→ **TASK DETAILS**
Filter the records down to the lines that hold the word "agent", and copy each of those lines.

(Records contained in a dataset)

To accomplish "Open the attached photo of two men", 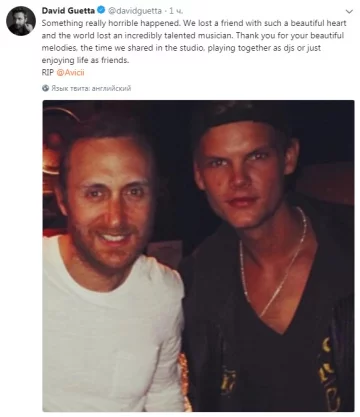I will coord(198,256).
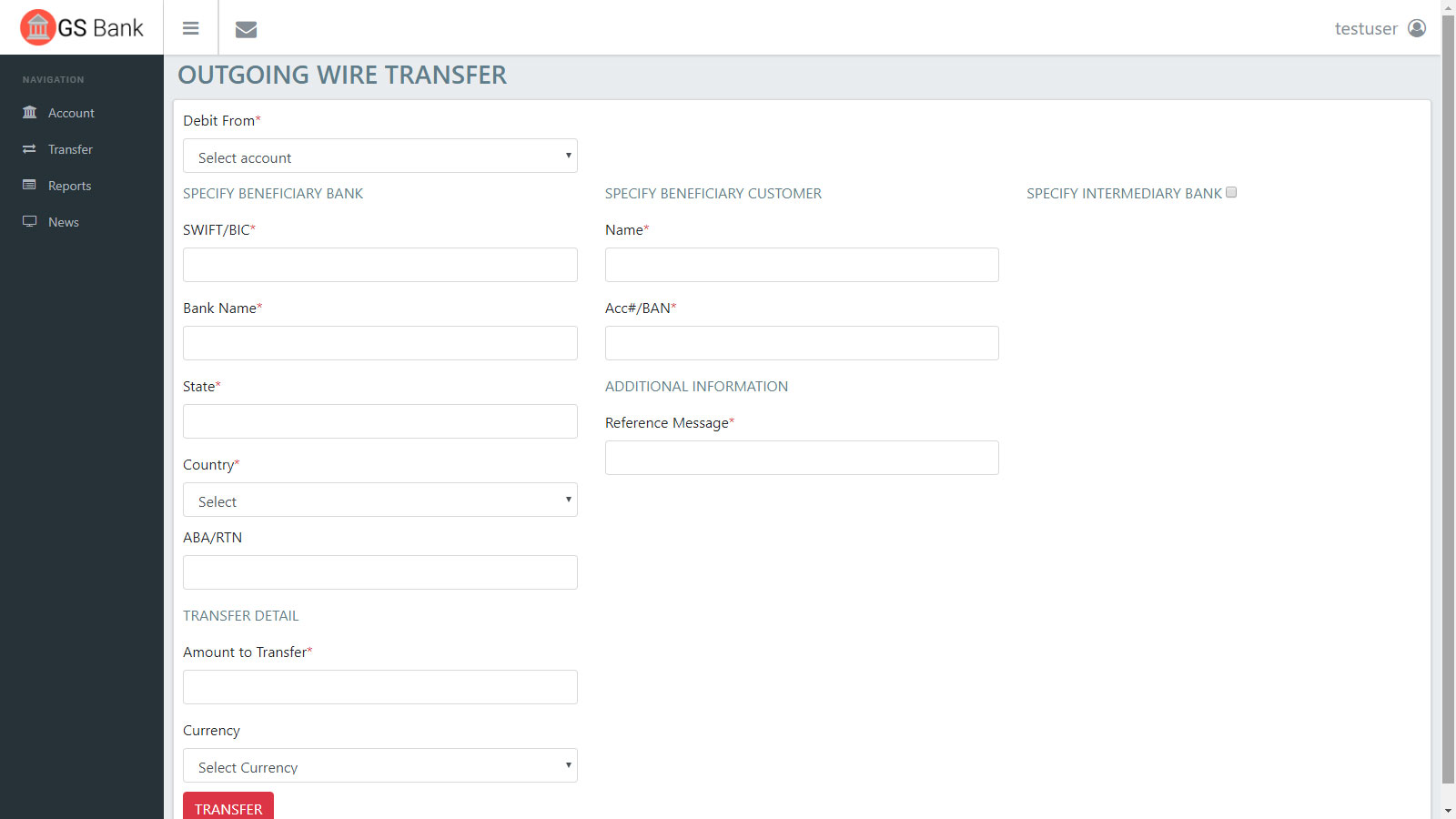Click into the Reference Message field
Viewport: 1456px width, 819px height.
point(801,458)
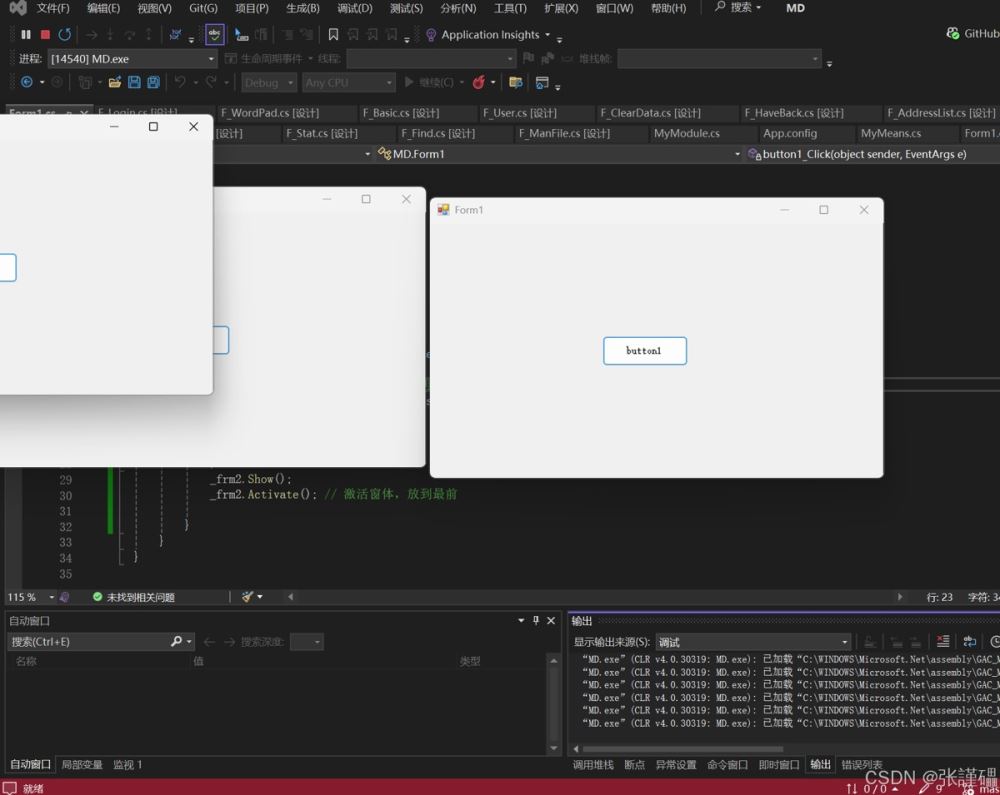Click the Open File toolbar icon
Image resolution: width=1000 pixels, height=795 pixels.
115,81
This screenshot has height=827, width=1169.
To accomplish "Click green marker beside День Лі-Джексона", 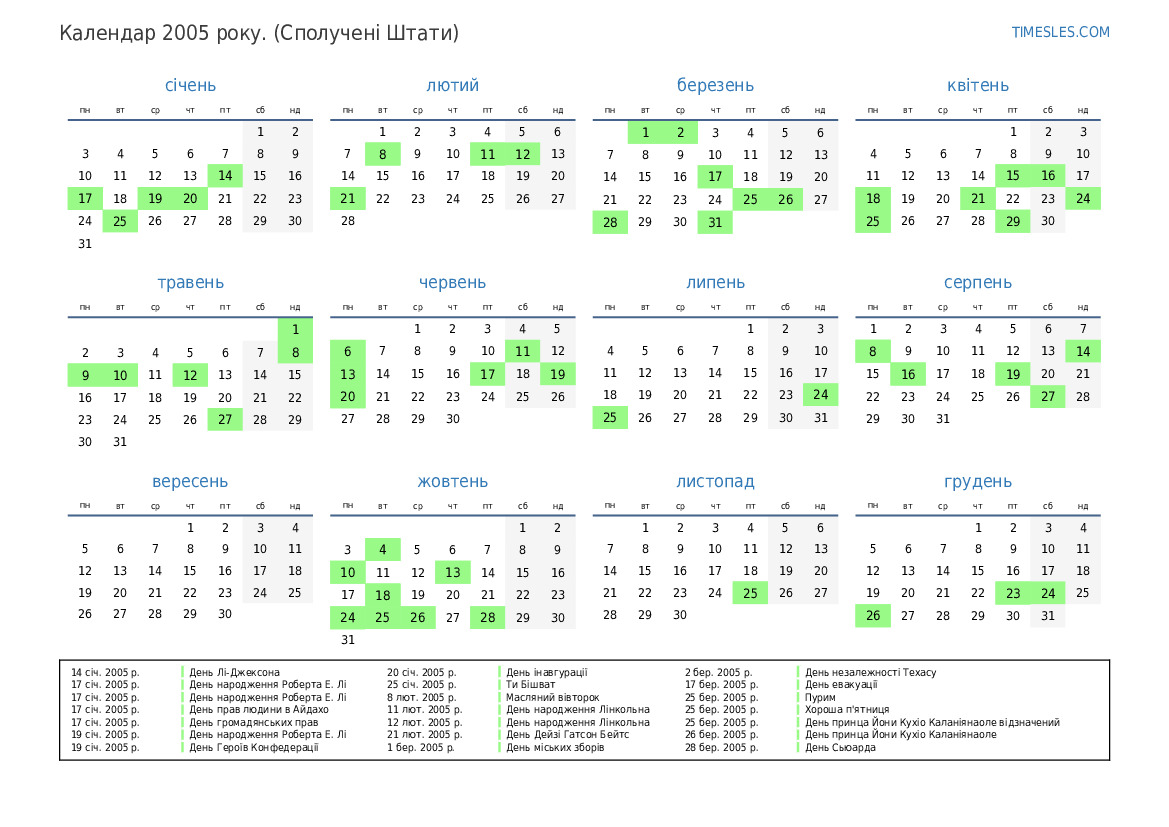I will pyautogui.click(x=183, y=673).
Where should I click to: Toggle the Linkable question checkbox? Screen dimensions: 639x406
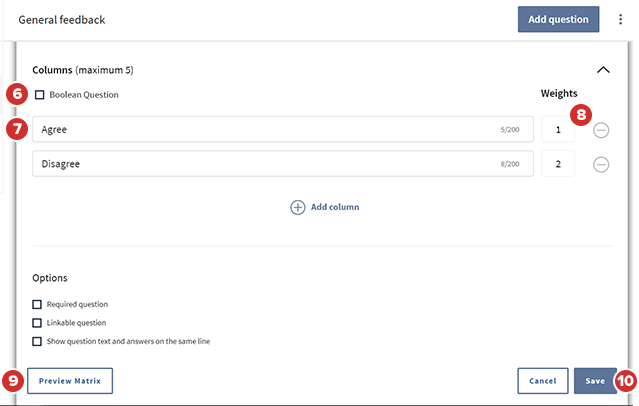tap(38, 323)
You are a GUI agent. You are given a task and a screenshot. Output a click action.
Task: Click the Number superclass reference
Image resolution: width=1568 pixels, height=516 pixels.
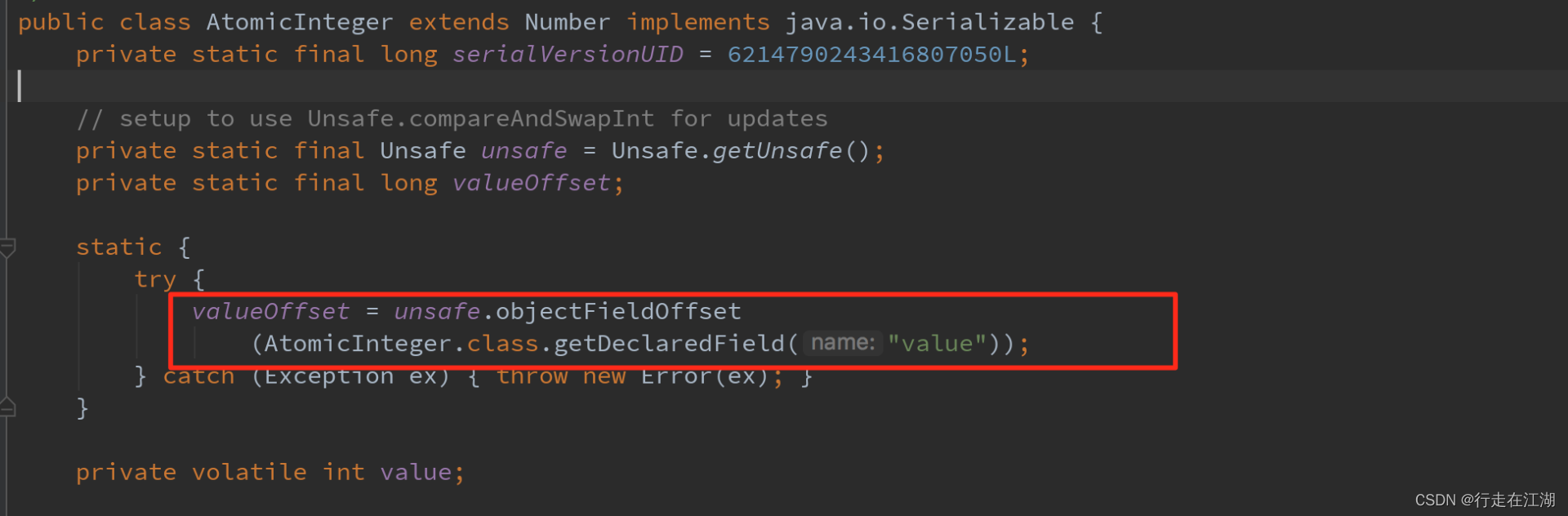pos(567,22)
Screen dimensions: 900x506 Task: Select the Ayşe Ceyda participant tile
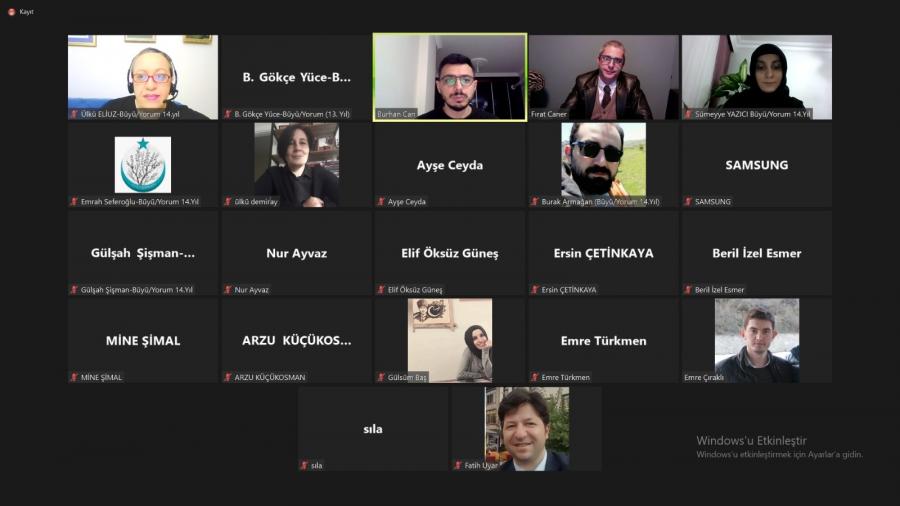pyautogui.click(x=450, y=165)
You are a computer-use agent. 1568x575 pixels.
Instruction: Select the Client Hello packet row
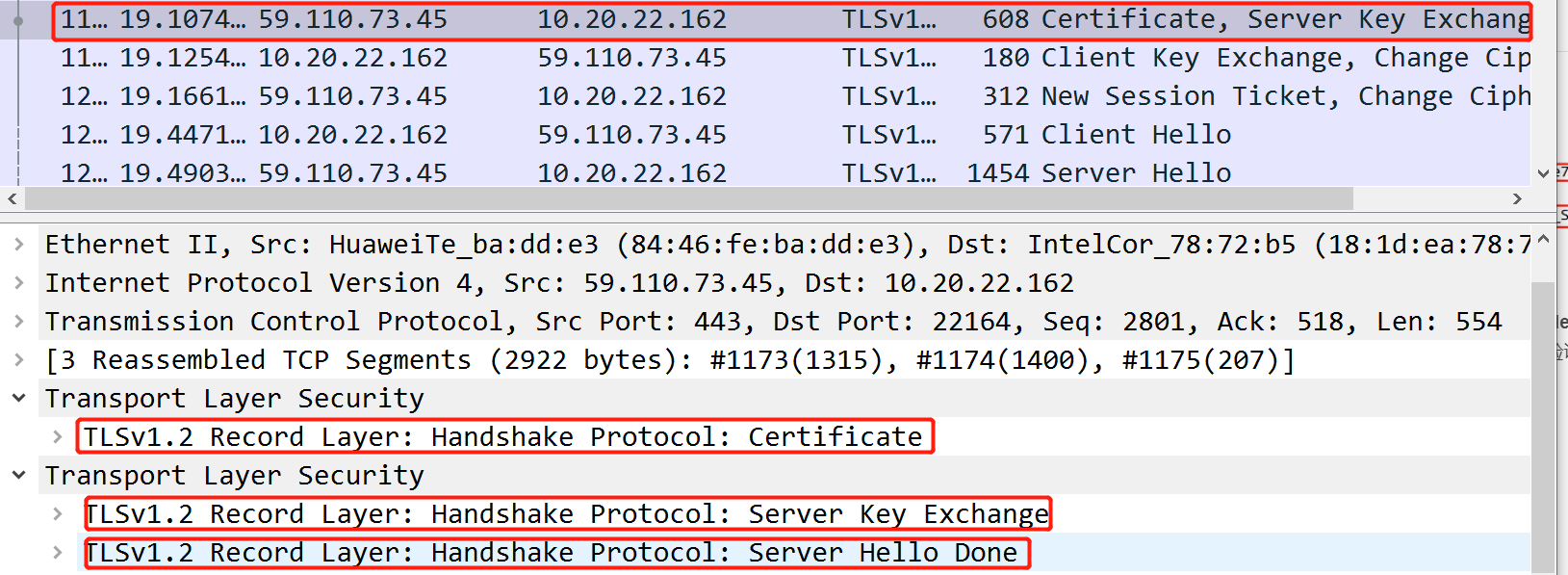coord(674,134)
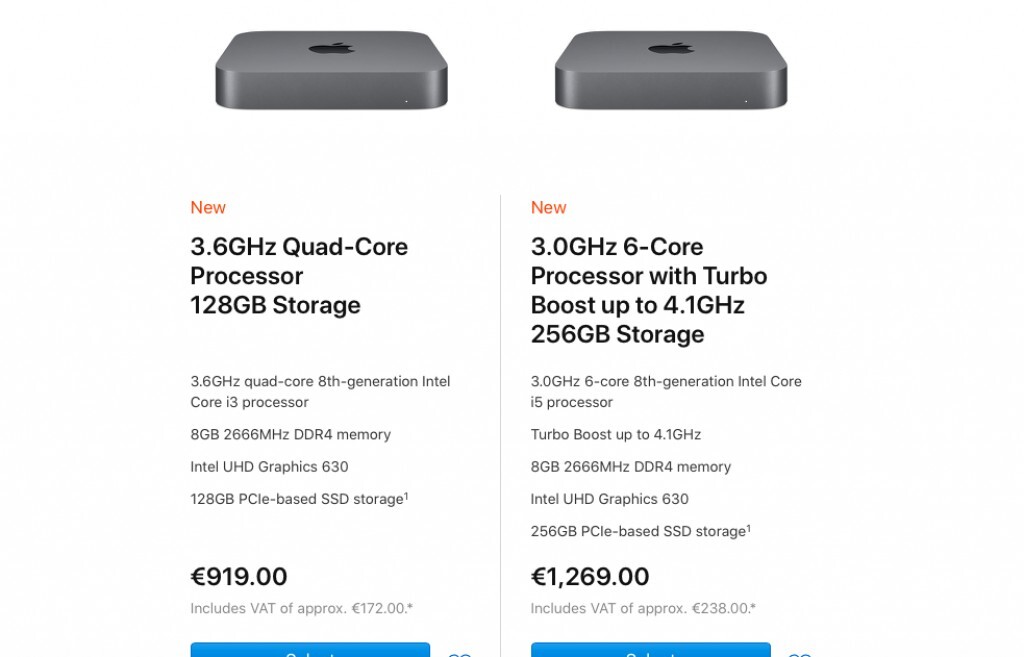Click the Apple logo on the right Mac mini

click(671, 48)
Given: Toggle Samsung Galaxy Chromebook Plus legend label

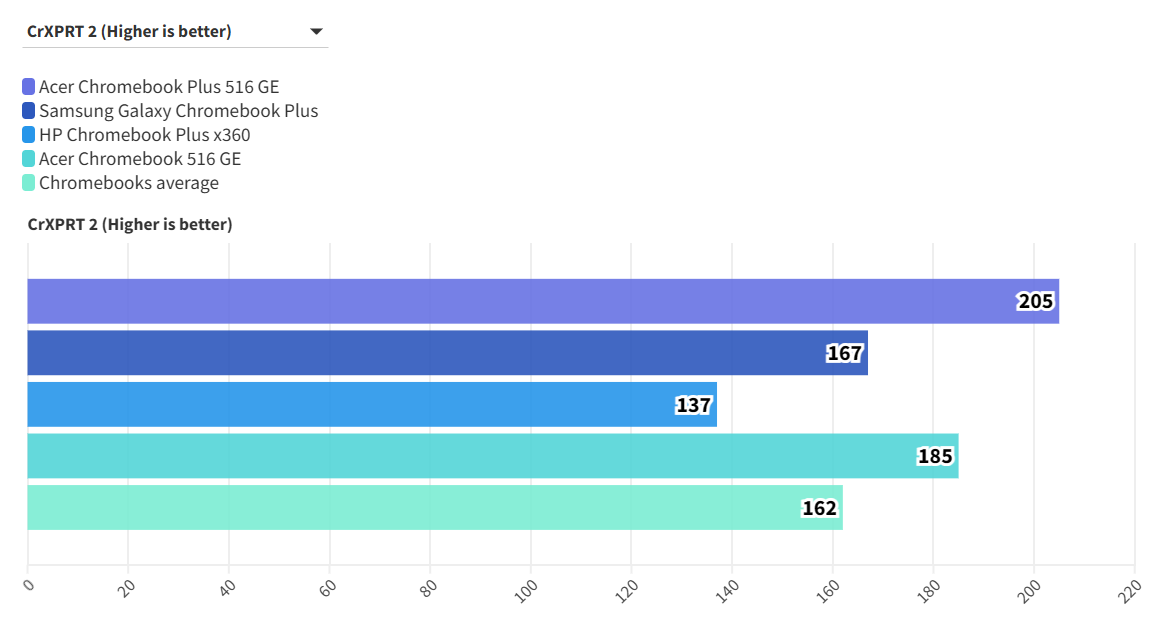Looking at the screenshot, I should click(178, 111).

→ **ANSWER TO THE EXERCISE**
You are a GUI agent. You are given a task and a screenshot. Output a click action.
You are a computer-use agent. 1568x575 pixels.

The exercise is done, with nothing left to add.